══ Dataset

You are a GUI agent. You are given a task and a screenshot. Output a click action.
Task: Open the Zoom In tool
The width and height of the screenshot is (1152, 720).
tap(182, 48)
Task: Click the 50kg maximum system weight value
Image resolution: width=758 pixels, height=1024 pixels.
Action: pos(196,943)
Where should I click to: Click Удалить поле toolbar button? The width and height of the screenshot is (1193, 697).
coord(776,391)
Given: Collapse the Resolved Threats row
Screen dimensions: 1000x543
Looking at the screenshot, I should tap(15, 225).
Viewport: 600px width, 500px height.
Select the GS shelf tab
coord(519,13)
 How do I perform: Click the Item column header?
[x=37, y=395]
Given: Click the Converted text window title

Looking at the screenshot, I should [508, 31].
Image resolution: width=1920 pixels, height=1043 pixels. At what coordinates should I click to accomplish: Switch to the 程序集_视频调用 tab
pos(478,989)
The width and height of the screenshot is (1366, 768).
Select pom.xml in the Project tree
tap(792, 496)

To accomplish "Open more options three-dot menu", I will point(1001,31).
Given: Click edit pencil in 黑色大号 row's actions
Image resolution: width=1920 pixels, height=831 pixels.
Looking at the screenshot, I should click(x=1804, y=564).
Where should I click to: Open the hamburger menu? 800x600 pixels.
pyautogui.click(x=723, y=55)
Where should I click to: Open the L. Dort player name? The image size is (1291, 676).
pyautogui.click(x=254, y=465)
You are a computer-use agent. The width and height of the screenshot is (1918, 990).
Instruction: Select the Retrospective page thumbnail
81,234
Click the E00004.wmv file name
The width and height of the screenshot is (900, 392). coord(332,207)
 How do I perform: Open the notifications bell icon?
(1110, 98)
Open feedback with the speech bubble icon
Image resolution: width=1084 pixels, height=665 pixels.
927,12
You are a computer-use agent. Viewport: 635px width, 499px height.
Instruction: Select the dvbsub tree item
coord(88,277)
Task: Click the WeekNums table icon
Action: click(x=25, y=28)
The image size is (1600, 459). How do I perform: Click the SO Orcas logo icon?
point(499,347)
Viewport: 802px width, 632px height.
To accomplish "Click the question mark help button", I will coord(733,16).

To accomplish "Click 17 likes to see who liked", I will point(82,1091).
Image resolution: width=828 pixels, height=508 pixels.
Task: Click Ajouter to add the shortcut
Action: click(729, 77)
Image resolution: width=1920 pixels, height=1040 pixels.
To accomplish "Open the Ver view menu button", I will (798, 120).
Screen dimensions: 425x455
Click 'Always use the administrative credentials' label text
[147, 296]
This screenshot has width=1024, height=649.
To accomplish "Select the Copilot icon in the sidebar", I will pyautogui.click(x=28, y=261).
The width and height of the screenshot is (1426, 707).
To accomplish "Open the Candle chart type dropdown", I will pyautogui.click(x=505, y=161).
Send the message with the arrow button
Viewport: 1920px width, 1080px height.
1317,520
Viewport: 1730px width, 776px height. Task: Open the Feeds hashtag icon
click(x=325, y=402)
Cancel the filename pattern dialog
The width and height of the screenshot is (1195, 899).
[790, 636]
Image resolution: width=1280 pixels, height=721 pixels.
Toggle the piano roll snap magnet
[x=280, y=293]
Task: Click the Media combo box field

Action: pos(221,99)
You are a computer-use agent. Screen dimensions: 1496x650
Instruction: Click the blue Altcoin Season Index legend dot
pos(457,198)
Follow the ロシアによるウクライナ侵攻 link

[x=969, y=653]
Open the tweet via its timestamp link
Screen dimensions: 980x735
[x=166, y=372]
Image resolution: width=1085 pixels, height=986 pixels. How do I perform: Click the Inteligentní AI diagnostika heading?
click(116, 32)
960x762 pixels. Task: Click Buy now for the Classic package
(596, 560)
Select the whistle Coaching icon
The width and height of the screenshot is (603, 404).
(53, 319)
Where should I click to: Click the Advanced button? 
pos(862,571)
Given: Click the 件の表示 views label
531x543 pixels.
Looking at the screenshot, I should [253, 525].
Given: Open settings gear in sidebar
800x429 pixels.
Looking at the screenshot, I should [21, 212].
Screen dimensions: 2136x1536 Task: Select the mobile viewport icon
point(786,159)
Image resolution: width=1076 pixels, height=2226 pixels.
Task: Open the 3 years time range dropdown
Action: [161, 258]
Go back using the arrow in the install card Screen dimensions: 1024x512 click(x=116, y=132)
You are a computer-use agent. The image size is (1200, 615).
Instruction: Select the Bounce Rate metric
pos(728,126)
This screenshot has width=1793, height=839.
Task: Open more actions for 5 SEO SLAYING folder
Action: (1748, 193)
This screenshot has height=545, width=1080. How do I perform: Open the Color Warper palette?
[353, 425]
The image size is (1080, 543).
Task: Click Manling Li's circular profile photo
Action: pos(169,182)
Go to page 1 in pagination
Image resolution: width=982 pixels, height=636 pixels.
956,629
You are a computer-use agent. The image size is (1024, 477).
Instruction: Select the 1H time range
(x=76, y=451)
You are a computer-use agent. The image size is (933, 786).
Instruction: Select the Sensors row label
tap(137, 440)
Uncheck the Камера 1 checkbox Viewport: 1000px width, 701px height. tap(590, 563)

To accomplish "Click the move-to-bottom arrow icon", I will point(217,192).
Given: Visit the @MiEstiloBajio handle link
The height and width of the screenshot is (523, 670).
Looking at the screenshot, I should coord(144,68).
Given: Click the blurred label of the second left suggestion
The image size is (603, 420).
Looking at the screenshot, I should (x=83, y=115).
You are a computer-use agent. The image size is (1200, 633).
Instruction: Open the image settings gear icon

════

What to do: Nothing in the data may differ; print all of it exactly as written.

Solution:
You are a GUI agent. You are given a task and a screenshot. Output a click action.
Task: Open the Zoom In tool
The width and height of the screenshot is (1152, 720).
tap(182, 48)
Task: Click the 50kg maximum system weight value
Image resolution: width=758 pixels, height=1024 pixels.
Action: pos(196,943)
Where should I click to: Click Удалить поле toolbar button? The width and height of the screenshot is (1193, 697).
coord(776,391)
Given: Collapse the Resolved Threats row
Screen dimensions: 1000x543
Looking at the screenshot, I should tap(15, 225).
Viewport: 600px width, 500px height.
Select the GS shelf tab
coord(519,13)
 How do I perform: Click the Item column header?
[x=37, y=395]
Given: Click the Converted text window title

Looking at the screenshot, I should [508, 31].
Image resolution: width=1920 pixels, height=1043 pixels. At what coordinates should I click to accomplish: Switch to the 程序集_视频调用 tab
pos(478,989)
The width and height of the screenshot is (1366, 768).
Select pom.xml in the Project tree
tap(792, 496)

To accomplish "Open more options three-dot menu", I will point(1001,31).
Given: Click edit pencil in 黑色大号 row's actions
Image resolution: width=1920 pixels, height=831 pixels.
Looking at the screenshot, I should click(x=1804, y=564).
Where should I click to: Open the hamburger menu? 800x600 pixels.
pyautogui.click(x=723, y=55)
Where should I click to: Open the L. Dort player name? The image size is (1291, 676).
pyautogui.click(x=254, y=465)
You are a computer-use agent. The width and height of the screenshot is (1918, 990).
Instruction: Select the Retrospective page thumbnail
81,234
Click the E00004.wmv file name
The width and height of the screenshot is (900, 392). coord(332,207)
 How do I perform: Open the notifications bell icon?
(1110, 98)
Open feedback with the speech bubble icon
Image resolution: width=1084 pixels, height=665 pixels.
927,12
You are a computer-use agent. Viewport: 635px width, 499px height.
Instruction: Select the dvbsub tree item
coord(88,277)
Task: Click the WeekNums table icon
Action: click(x=25, y=28)
The image size is (1600, 459). How do I perform: Click the SO Orcas logo icon?
point(499,347)
Viewport: 802px width, 632px height.
To accomplish "Click the question mark help button", I will coord(733,16).

To accomplish "Click 17 likes to see who liked", I will point(82,1091).
Image resolution: width=828 pixels, height=508 pixels.
Task: Click Ajouter to add the shortcut
Action: click(729, 77)
Image resolution: width=1920 pixels, height=1040 pixels.
To accomplish "Open the Ver view menu button", I will (798, 120).
Screen dimensions: 425x455
Click 'Always use the administrative credentials' label text
[147, 296]
This screenshot has width=1024, height=649.
To accomplish "Select the Copilot icon in the sidebar", I will pyautogui.click(x=28, y=261).
The width and height of the screenshot is (1426, 707).
To accomplish "Open the Candle chart type dropdown", I will pyautogui.click(x=505, y=161).
Send the message with the arrow button
Viewport: 1920px width, 1080px height.
1317,520
Viewport: 1730px width, 776px height. Task: Open the Feeds hashtag icon
click(x=325, y=402)
Cancel the filename pattern dialog
The width and height of the screenshot is (1195, 899).
[790, 636]
Image resolution: width=1280 pixels, height=721 pixels.
Toggle the piano roll snap magnet
[x=280, y=293]
Task: Click the Media combo box field

Action: pos(221,99)
You are a computer-use agent. Screen dimensions: 1496x650
Instruction: Click the blue Altcoin Season Index legend dot
pos(457,198)
Follow the ロシアによるウクライナ侵攻 link

[x=969, y=653]
Open the tweet via its timestamp link
Screen dimensions: 980x735
[x=166, y=372]
Image resolution: width=1085 pixels, height=986 pixels. How do I perform: Click the Inteligentní AI diagnostika heading?
click(116, 32)
960x762 pixels. Task: Click Buy now for the Classic package
(596, 560)
Select the whistle Coaching icon
The width and height of the screenshot is (603, 404).
(53, 319)
Where should I click to: Click the Advanced button? 
pos(862,571)
Given: Click the 件の表示 views label
531x543 pixels.
Looking at the screenshot, I should [253, 525].
Given: Open settings gear in sidebar
800x429 pixels.
Looking at the screenshot, I should [21, 212].
Screen dimensions: 2136x1536 Task: Select the mobile viewport icon
point(786,159)
Image resolution: width=1076 pixels, height=2226 pixels.
Task: Open the 3 years time range dropdown
Action: [161, 258]
Go back using the arrow in the install card Screen dimensions: 1024x512 click(x=116, y=132)
You are a computer-use agent. The image size is (1200, 615).
Instruction: Select the Bounce Rate metric
pos(728,126)
This screenshot has width=1793, height=839.
Task: Open more actions for 5 SEO SLAYING folder
Action: (1748, 193)
This screenshot has height=545, width=1080. How do I perform: Open the Color Warper palette?
[353, 425]
The image size is (1080, 543).
Task: Click Manling Li's circular profile photo
Action: pos(169,182)
Go to page 1 in pagination
Image resolution: width=982 pixels, height=636 pixels.
956,629
You are a computer-use agent. The image size is (1024, 477).
Instruction: Select the 1H time range
(x=76, y=451)
You are a computer-use agent. The image size is (933, 786).
Instruction: Select the Sensors row label
tap(137, 440)
Uncheck the Камера 1 checkbox Viewport: 1000px width, 701px height. tap(590, 563)

To accomplish "Click the move-to-bottom arrow icon", I will point(217,192).
Given: Visit the @MiEstiloBajio handle link
The height and width of the screenshot is (523, 670).
Looking at the screenshot, I should coord(144,68).
Given: Click the blurred label of the second left suggestion
The image size is (603, 420).
Looking at the screenshot, I should (x=83, y=115).
You are a computer-use agent. The image size is (1200, 633).
Instruction: Open the image settings gear icon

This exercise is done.